Red, White and Bluish Flag Day

June 14 is Flag Day in the United States, marking the adoption of the flag in 1777 by the Second Continental Congress. In honor of the day here are a few garden red, white and blues. This ‘Jackmanii’ Clematis bloomed during the first half of April and last week seemed done, but it rallied again today. There are only a couple of blossoms though and of course, it is not really very blue. The red flowers growing underneath this vine are Monarda didyma (Scarlet Beebalm) and they are very red.

Clematis ‘Jackmanii’

Scabiosa columbaria ‘Butterfly Blue’ (Pincushion Flower) was added to the garden this spring. This is a perennial that always looks so compelling at the garden center, but does perform well in this garden and seldom lasts beyond one year. It may need more sun and definitely requires a lot of dead-heading to keep it blooming.

Scabiosa columbaria ‘Butterfly Blue’ (Pincushion Flower)

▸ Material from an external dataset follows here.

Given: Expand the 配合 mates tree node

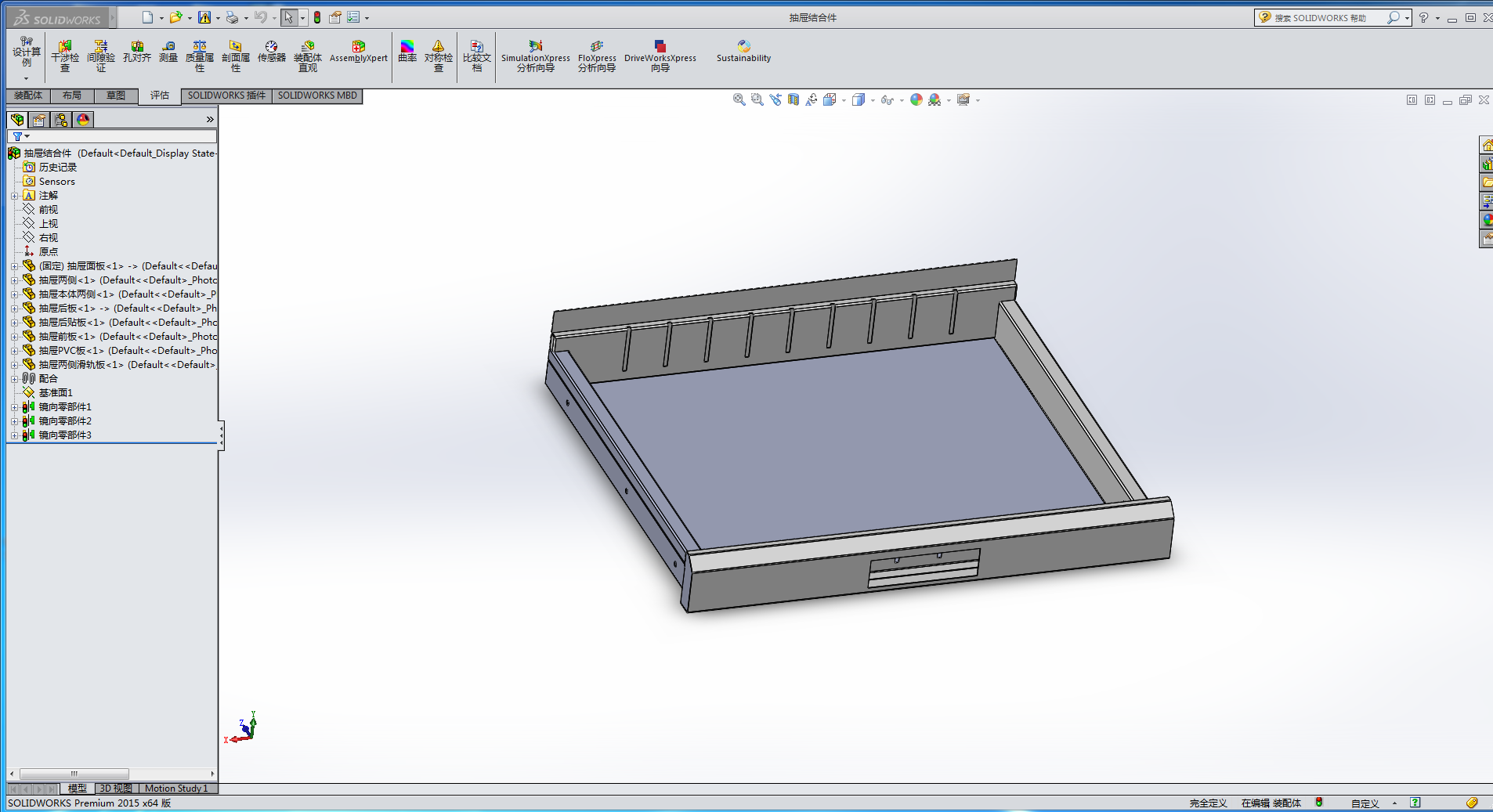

The carnivorous pitcher plants in the hybrid pitcher-plant beds looked amazing this afternoon during a brief walk at the nearby North Carolina Botanical Garden. There are many colorful ones, but this red and white was very interesting.

Pitcher-Plant (NCBG)

There are two varieties of Leucanthemum x superbum (Shasta Daisy) in the garden, one is probably ‘Becky’ and the other, ‘Alaska.’ One has been blooming since the last week of May, while this one is only now starting to open. The earlier-blooming one is taller with narrower leaves.

Leucanthemum x superbum (Shasta Daisy) 2012-06-14 – This image by pbmGarden is licensed under a Creative Commons Attribution 3.0 Unported License.

Creative Commons License
Leucanthemum x superbum (Shasta Daisy) 2012-06-14 by pbmGarden is licensed under a Creative Commons Attribution 3.0 Unported License.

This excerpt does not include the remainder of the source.